Action to defend jobs and working conditions

BBC DIRECTOR-GENERAL Mark Thompson’s announcement of 3,780 job cuts
is a fundamental attack on the trade union rights, pay and conditions of
BBC journalists and staff.

Molly Cooper, National Union of Journalists (NUJ) national
executive, personal capacity

It is claimed the job cuts are being carried out in the name of
efficiency, to cut waste and bureaucracy. But many services have already
been cut to the bone, with journalists working longer and longer hours
in unsafe conditions, for no extra pay.

Job cuts are also ‘justified’ by promises of investment in digital
services. But you don’t invest in new services by massively cutting your
workforce.

The money exists to fund the BBC, just like the money exists to fund
all public services. But it is the drive to satisfy commercial interests
that is driving Mark Thompson and media bosses towards these job cuts –
encouraged by the government’s neo-liberal agenda for greater
privatisation of public services.

Thompson and the government intend to break-up the BBC’s role as a
public service broadcaster. They want to introduce competition and
market forces, drive down the profile of services funded by the licence
fee, and sell off juicy departments to commercial providers to run for
profit.

If the job cuts are allowed to go ahead, this will give BBC
management a green light to take a sledge hammer to the trade union
agreements, working conditions and pay levels of journalists who will be
left behind to pick up the pieces.

We have to fight to defend every job but also we need to demand that
good quality journalism means well-paid journalists delivering it.

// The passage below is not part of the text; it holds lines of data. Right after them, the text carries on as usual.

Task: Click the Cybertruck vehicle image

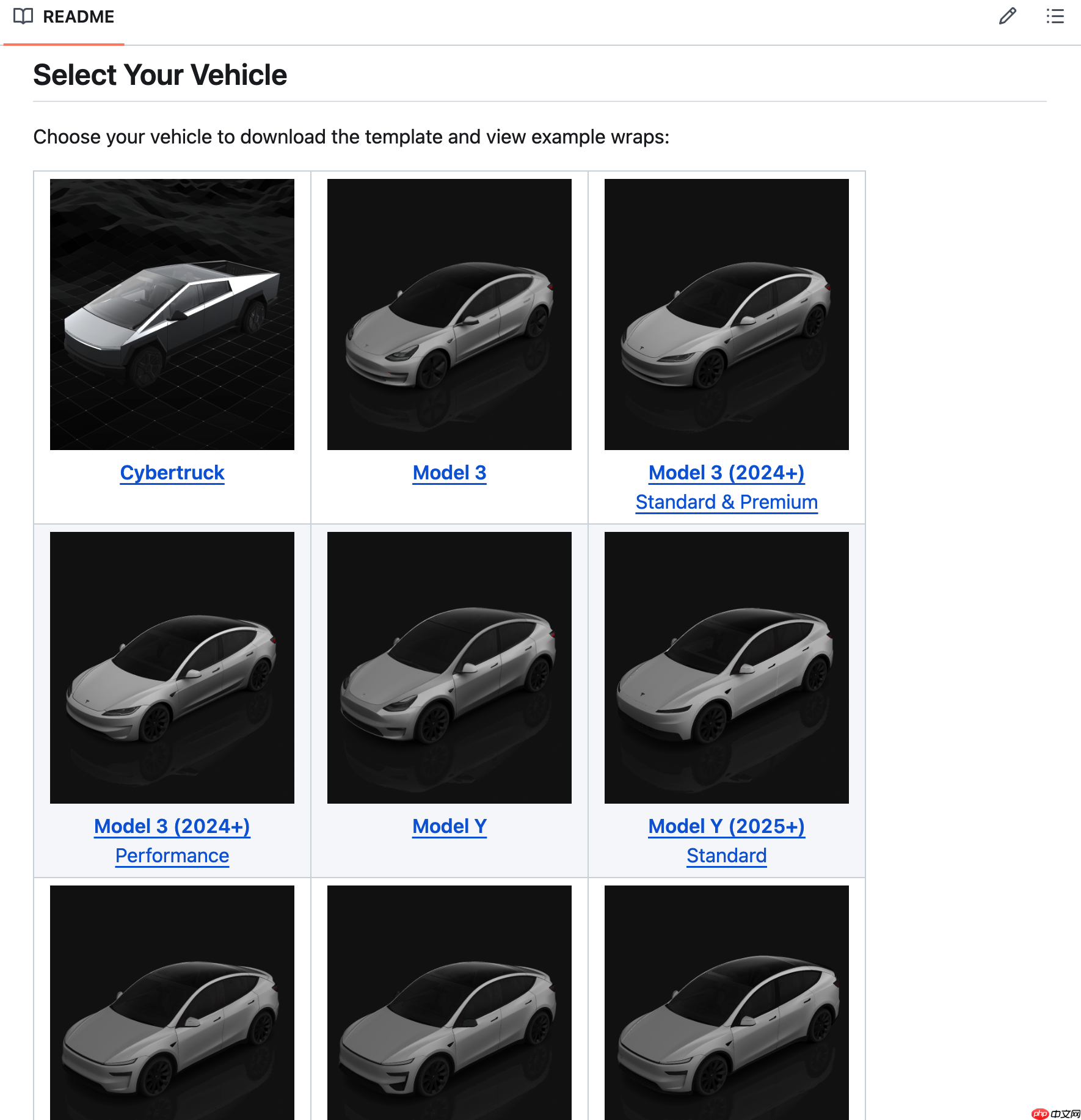Action: coord(172,315)
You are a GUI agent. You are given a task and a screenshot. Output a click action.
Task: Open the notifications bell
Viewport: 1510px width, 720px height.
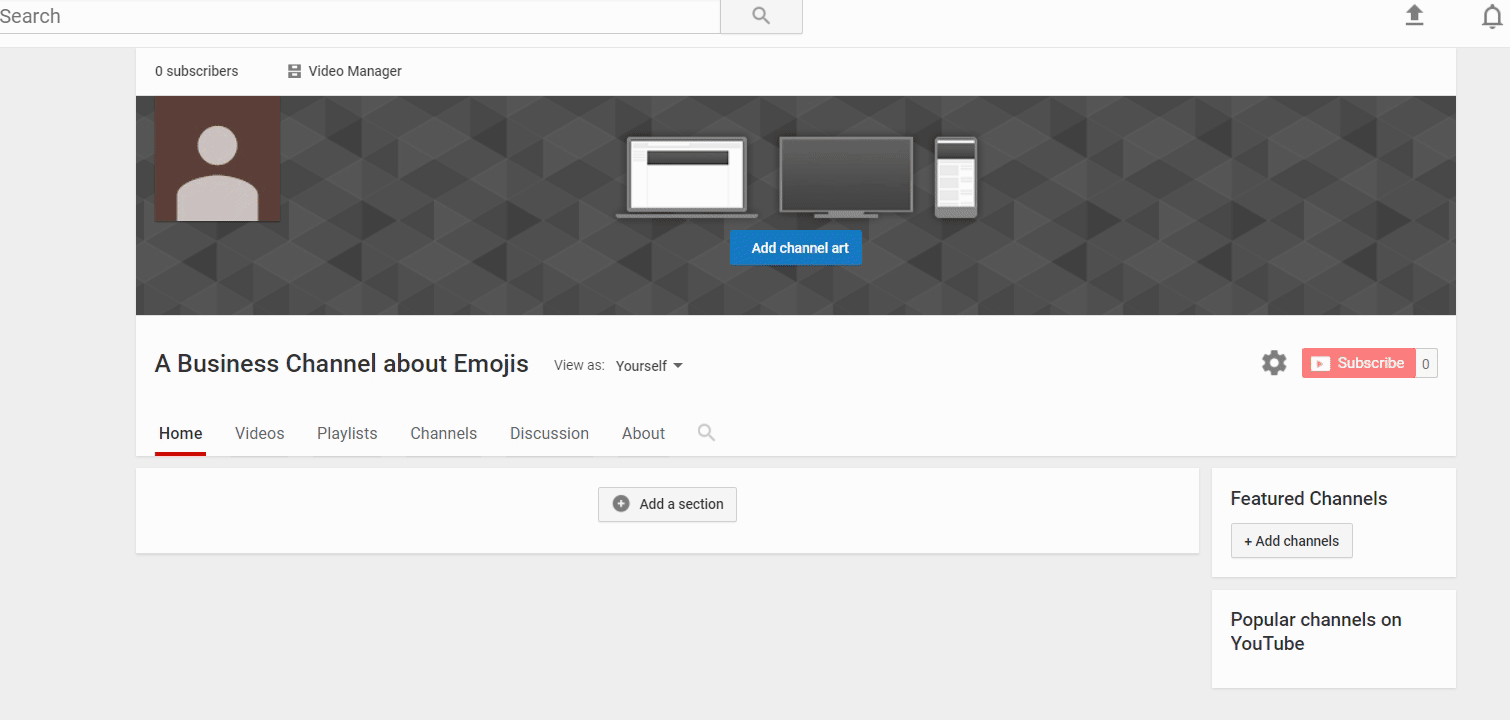coord(1492,17)
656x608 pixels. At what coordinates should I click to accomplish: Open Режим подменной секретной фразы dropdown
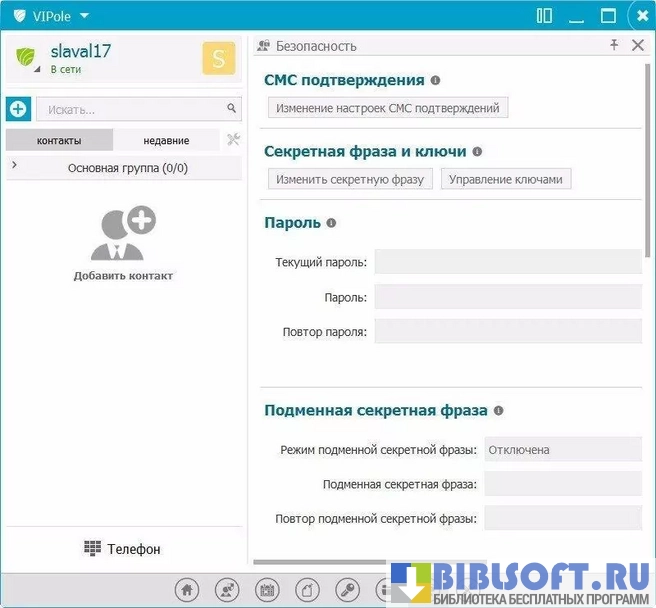click(562, 450)
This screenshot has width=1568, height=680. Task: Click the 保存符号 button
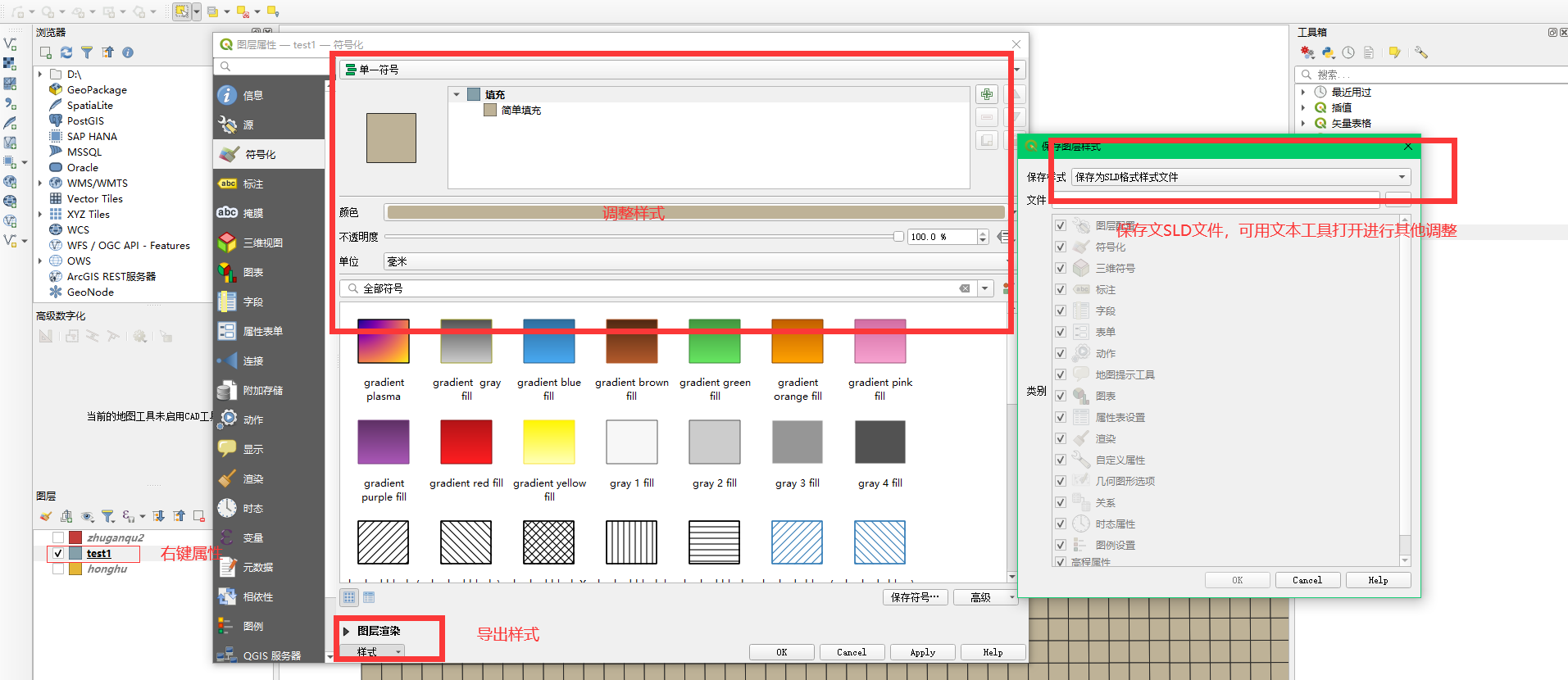[916, 597]
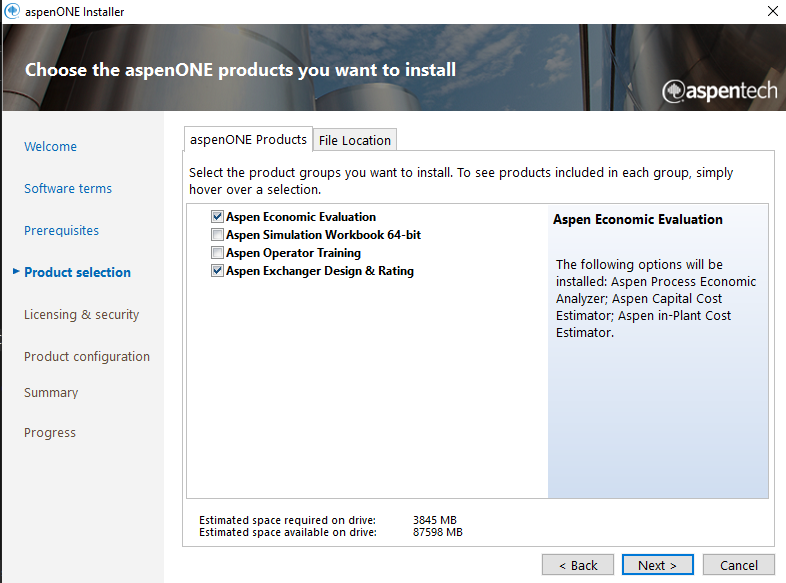Viewport: 786px width, 583px height.
Task: Uncheck Aspen Economic Evaluation checkbox
Action: pyautogui.click(x=217, y=217)
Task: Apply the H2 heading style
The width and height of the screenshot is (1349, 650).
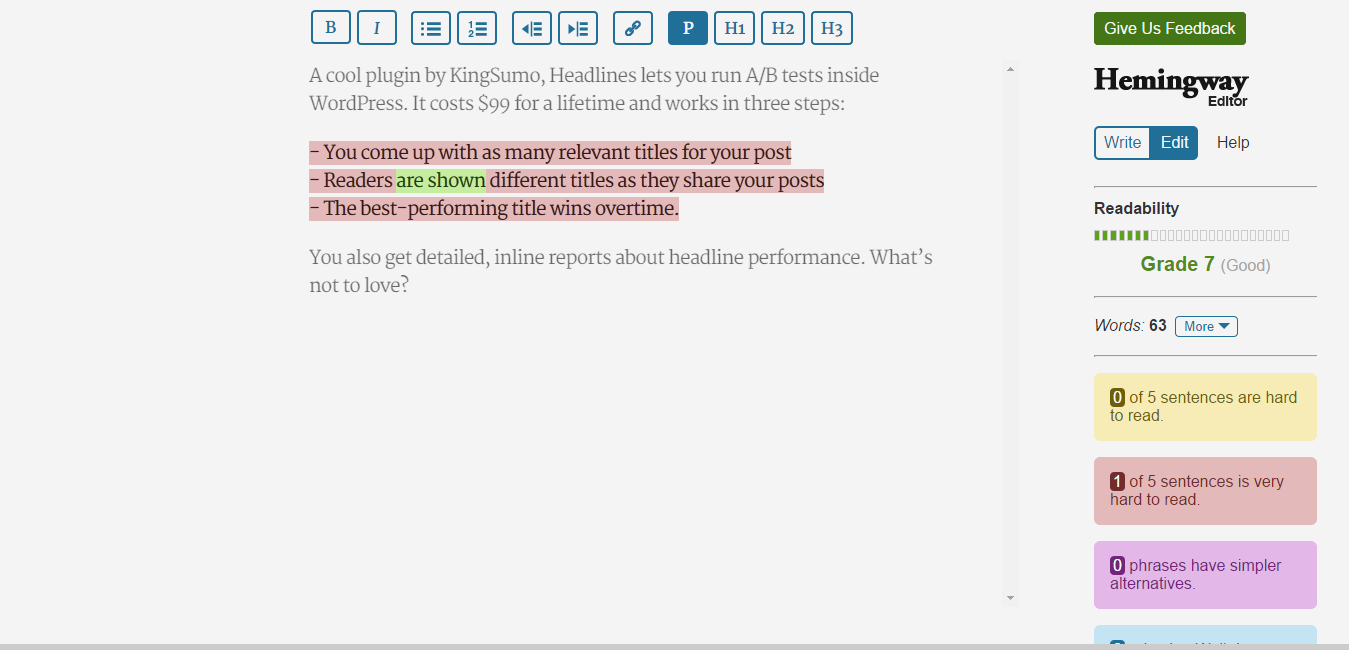Action: click(x=783, y=27)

Where departments are not facing job cuts, but working conditions are
poor, we have to argue that taking part in action to fight the cuts is
not just about maintaining the status quo. We should demand well-funded
public service broadcasting, with decent pay for journalists, with trade
union agreements recognised and observed by management, covering working
hours, night pay and benefits, health and safety, and bullying and
harassment.

Unions have correctly given BBC bosses a deadline to confirm there
will be no compulsory redundancies. But the unions need to show that
they are prepared to follow the militant example of other public-sector
unions, who threatened to take co-ordinated industrial action in defence
of pension rights and forced the government to back down, should the BBC
go ahead with its plans.

The unions – especially the NUJ – need to prepare the way for at
least a one-day warning strike throughout the BBC, to be followed up
with further action if the BBC bosses don’t back down. This would show
managers that every job will be defended and that BBC workers won’t
accept any worsening of terms and conditions.